Create constraint in alter table without checking existing data

I'm trying to create a constraint on the OE.PRODUCT_INFORMATION table which is delivered with Oracle 11g R2.
The constraint should make the PRODUCT_NAME unique.
I've tried it with the following statement:
ALTER TABLE PRODUCT_INFORMATION
ADD CONSTRAINT PRINF_NAME_UNIQUE UNIQUE (PRODUCT_NAME);
The problem is, that in the OE.PRODUCT_INFORMATION there are already product names which currently exist more than twice.
Executing the code above throws the following error:
an alter table validating constraint failed because the table has
duplicate key values.
Is there a possibility that a new created constraint won't be used on existing table data?
I've already tried the DISABLED keyword. But when I enable the constraint then I receive the same error message.
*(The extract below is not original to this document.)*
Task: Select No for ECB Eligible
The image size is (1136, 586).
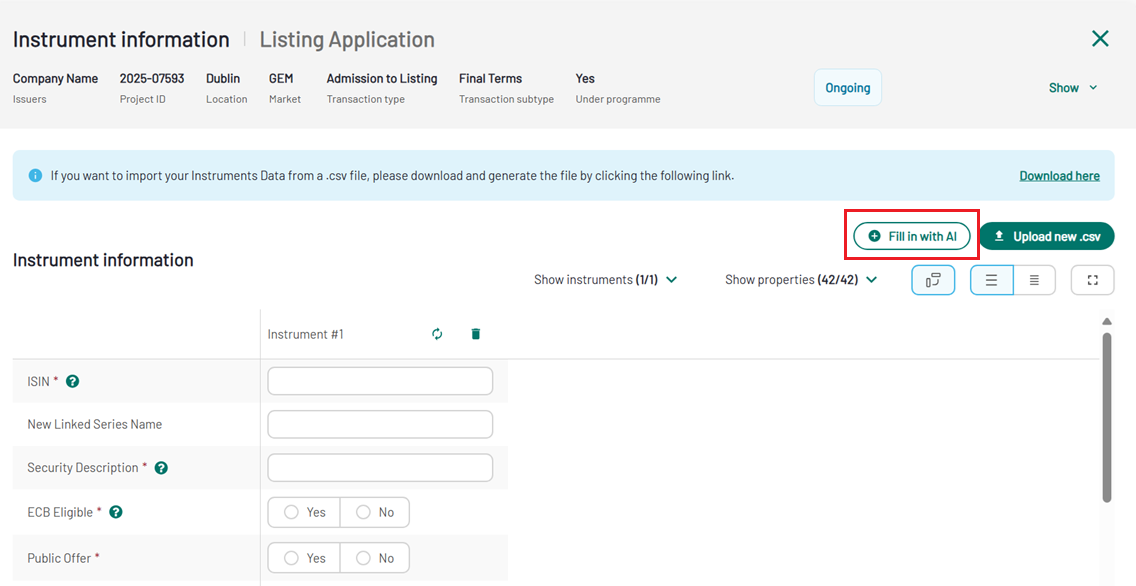Action: 375,512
You can certainly create a constraint which will validate any newly inserted or updated records, but which will not be validated against old existing data, using the NOVALIDATE keyword, e.g.:
ALTER TABLE PRODUCT_INFORMATION
ADD CONSTRAINT PRINF_NAME_UNIQUE UNIQUE (PRODUCT_NAME)
NOVALIDATE;
If there is no index on the column, this command will create a non-unique index on the column.
If you are looking to enforce some sort of uniqueness for all future entries whilst keeping your current duplicates you cannot use a UNIQUE constraint.
You could use a trigger on the table to check the value to be inserted against the current table values and if it already exists, prevent the insert.
http://download.oracle.com/docs/cd/B19306_01/appdev.102/b14251/adfns_triggers.htm
or you could just remove the duplicate values and then enfoce your UNIQUE constraint.
EDIT: After Jonearles and Jeffrey Kemp's comments, I'll add that you can actually enable a unique constraint on a table with duplicate values present using the NOVALIDATE clause but you'd not be able to have a unique index on that constrained column.
See Tom Kyte's explanation here.
However, I would still worry about how obvious the intent was to future people who have to support the database. From a support perspective, it'd be more obvious to either remove the duplicates or use the trigger to make your intent clear.
YMMV
You can use deferrable .
ALTER TABLE PRODUCT_INFORMATION
ADD CONSTRAINT PRINF_NAME_UNIQUE UNIQUE (PRODUCT_NAME)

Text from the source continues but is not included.